** TASK DIRECTIONS **
For the data below, restate word for word only the lines from the line containing "Where should I click to: Switch" through the line containing "You are a computer-use agent. This", both ends included.

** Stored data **
Start of Block

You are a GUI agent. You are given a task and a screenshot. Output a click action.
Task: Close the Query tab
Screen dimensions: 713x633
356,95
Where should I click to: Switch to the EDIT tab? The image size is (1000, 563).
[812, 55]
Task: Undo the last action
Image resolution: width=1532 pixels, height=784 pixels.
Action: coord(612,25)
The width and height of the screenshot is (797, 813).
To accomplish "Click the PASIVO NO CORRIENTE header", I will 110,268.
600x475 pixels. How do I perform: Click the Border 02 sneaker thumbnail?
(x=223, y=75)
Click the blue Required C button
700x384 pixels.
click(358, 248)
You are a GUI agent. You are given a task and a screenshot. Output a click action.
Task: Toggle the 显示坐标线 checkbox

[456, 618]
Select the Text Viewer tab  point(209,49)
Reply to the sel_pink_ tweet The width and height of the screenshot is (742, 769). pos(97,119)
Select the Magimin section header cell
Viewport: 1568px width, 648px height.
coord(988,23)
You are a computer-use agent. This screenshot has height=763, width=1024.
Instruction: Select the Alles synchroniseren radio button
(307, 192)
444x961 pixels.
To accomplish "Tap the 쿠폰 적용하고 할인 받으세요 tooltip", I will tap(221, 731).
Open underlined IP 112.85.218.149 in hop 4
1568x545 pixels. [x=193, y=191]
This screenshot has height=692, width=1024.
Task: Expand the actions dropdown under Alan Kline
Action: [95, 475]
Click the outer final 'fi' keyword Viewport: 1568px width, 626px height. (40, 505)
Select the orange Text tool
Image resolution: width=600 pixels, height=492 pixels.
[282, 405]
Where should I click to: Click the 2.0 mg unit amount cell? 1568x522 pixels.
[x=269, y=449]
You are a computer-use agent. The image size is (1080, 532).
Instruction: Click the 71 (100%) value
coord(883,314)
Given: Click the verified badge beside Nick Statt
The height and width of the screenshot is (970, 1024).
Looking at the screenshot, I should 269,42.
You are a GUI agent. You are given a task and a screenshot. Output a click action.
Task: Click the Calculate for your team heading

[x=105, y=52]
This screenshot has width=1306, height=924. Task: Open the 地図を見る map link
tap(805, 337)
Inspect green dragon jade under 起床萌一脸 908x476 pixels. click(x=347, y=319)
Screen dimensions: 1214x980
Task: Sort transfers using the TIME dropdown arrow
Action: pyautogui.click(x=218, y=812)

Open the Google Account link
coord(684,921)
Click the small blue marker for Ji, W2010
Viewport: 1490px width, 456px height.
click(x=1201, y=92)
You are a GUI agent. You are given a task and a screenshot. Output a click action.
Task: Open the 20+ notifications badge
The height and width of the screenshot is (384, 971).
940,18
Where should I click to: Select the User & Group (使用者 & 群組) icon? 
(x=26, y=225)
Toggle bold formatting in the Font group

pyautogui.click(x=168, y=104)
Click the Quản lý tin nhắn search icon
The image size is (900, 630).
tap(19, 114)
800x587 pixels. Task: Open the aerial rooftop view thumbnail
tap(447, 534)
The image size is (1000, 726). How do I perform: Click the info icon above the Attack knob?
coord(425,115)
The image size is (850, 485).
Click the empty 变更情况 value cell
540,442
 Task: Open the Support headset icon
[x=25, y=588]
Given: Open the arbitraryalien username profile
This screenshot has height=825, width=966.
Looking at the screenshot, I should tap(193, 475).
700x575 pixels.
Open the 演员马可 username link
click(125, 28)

End of Block

** EXERCISE SOLUTION **
Where should I click to: Switch to the EDIT tab? The image size is (1000, 563).
[812, 55]
Task: Undo the last action
Image resolution: width=1532 pixels, height=784 pixels.
Action: coord(612,25)
The width and height of the screenshot is (797, 813).
To accomplish "Click the PASIVO NO CORRIENTE header", I will 110,268.
600x475 pixels. How do I perform: Click the Border 02 sneaker thumbnail?
(x=223, y=75)
Click the blue Required C button
700x384 pixels.
click(358, 248)
You are a GUI agent. You are given a task and a screenshot. Output a click action.
Task: Toggle the 显示坐标线 checkbox

[456, 618]
Select the Text Viewer tab  point(209,49)
Reply to the sel_pink_ tweet The width and height of the screenshot is (742, 769). pos(97,119)
Select the Magimin section header cell
Viewport: 1568px width, 648px height.
coord(988,23)
You are a computer-use agent. This screenshot has height=763, width=1024.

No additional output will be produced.